━━ Document excerpt

With the corridor traveling south of central Elon, US 70 travel on Church St, a four lane retail corridor, as it enters city limits of Burlington. It connects with NC 87 and NC 100 as well as NC 62 as it enters downtown Burlington. Sharing a brief concurrency with NC 62 through the downtown area, it then proceeds southeasterly to Haw River. As it nears the town of Haw River, it then goes northeasterly again to bypass the town and crosses over the Haw River via Three Governors Bridge; heading easterly again, the highway drops back to two lanes after connecting with NC 49. At Mebane, US 70 crosses into Orange County. Passing through the communities of Miles and Efland, and parallels the NCRR railroad just to the north, US 70 makes a unique median divide in Duke Forest to merge with the I-85 Connector (SR 1239); constructed in the mid-1950s when US 70 was rerouted here onto what is now I-40/I-85. Crossing the Eno River, US 70 passes along the northern edge of Hillsborough, while US 70 Bus. goes through its downtown area. Crossing the Eno River again, it borders along the Eno River State Park, while traveling through another area of the Duke Forest. At Eno, US 70 merges onto I-85 (exit 170), while US 70 Bus. continues along its former alignment to Bennett Place.

Entering both Durham and Durham County, I-85/US 70 maintains an east–west routing north of the downtown area, along a stretch of highway dedicated to Dr. John H. Franklin. At exit 174A US 15/US 501 join the freeway; at exit 176B US 501 departs and continues north along Duke Street. US 70 leaves I-85/US 15 at exit 178, and forms a concurrency with I-885, which begins at the interchange. I-85 and US 15 continue north toward Oxford and Petersburg. Traveling on a southeasterly direction along four-lane freeway in East Durham, it has interchanges with US 70 Bus./ NC 98 and Carr Drive. Soon after I-885 departs from the route to head toward I-40, US 70 downgrades to an expressway. At Bethesda, Miami Boulevard (SR 1959) continues south into the Research Triangle Park, while US 70 enters Wake County along New Raleigh Highway.

━━━━
━━ Information supplied

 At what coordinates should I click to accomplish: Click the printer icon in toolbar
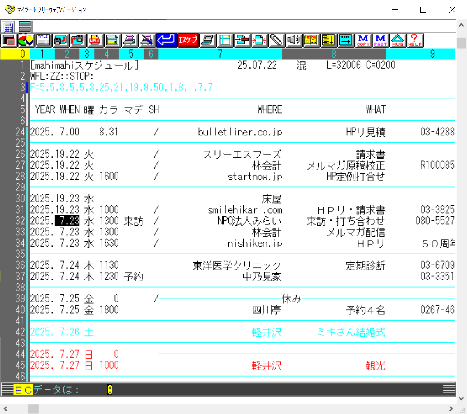tap(129, 40)
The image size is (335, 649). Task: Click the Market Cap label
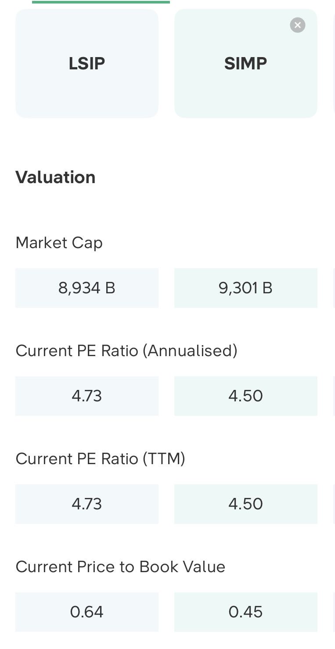(59, 243)
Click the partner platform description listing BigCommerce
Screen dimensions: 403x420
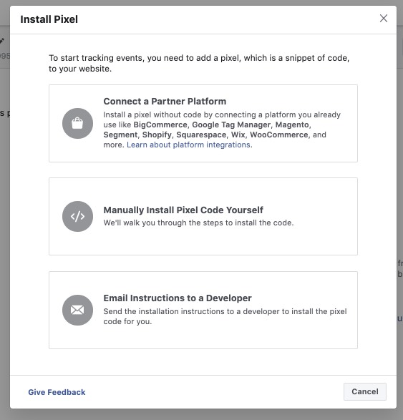click(222, 130)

━━━━

* Study questions:
1. Set down word for word the portion of the US 70 route description that opens with the words containing "Entering both Durham" and closes with "New Raleigh Highway.".
2. Supply the next part of the US 70 route description, picking up after its final sentence.
The saved entries are material separate from the US 70 route description.

* Numbered answers:
1.
Entering both Durham and Durham County, I-85/US 70 maintains an east–west routing north of the downtown area, along a stretch of highway dedicated to Dr. John H. Franklin. At exit 174A US 15/US 501 join the freeway; at exit 176B US 501 departs and continues north along Duke Street. US 70 leaves I-85/US 15 at exit 178, and forms a concurrency with I-885, which begins at the interchange. I-85 and US 15 continue north toward Oxford and Petersburg. Traveling on a southeasterly direction along four-lane freeway in East Durham, it has interchanges with US 70 Bus./ NC 98 and Carr Drive. Soon after I-885 departs from the route to head toward I-40, US 70 downgrades to an expressway. At Bethesda, Miami Boulevard (SR 1959) continues south into the Research Triangle Park, while US 70 enters Wake County along New Raleigh Highway.

2.
After crossing Raleigh city limits, US 70, here called Glenwood Avenue, makes a connection with I-540 (exit 292), which goes to the front entrance of RDU Airport; the following Lumley Road/Westgate Road interchange (at exit 293) goes to the North Cargo and General Aviation area of RDU Airport. Adjacent to the airport is William B. Umstead State Park. With NC 50 joining US 70 at Creedmoor Road, US 70 crosses under I-440/US 1 after passing by Crabtree Valley Mall. Inside the Raleigh Beltline, US 70/NC 50 travel through a residential area until Wade Avenue, where they join US 401 along Capital Boulevard. In the downtown area, Capital Boulevard splits into Dawson and McDowell Streets; various sites are adjacent or nearby, including the North Carolina Museum of Natural Sciences and North Carolina Museum of History (via Jones Street), the North Carolina State Capitol (via Morgan Street), the Raleigh Convention Center, the Red Hat Amphitheater, and the Duke Energy Center for the Performing Arts (via South Street). Leaving the downtown area after the Martin Luther King Jr. Boulevard/Western Boulevard interchange, Dawson-McDowell Streets merge and become Saunders Street, which promptly exits the Raleigh Beltline crossing under I-40/US 64. In Garner, US 401 departs along Fayetteville Street towards Fuquay-Varina, followed by NC 50 along Benson Road towards Benson. East of Garner, has an interchange with I-40 (exit 306A) before heading into Clayton. After passing through Clayton, US 70 has an interchange with I-42 at its temporary eastern terminus, merging into the freeway mainline.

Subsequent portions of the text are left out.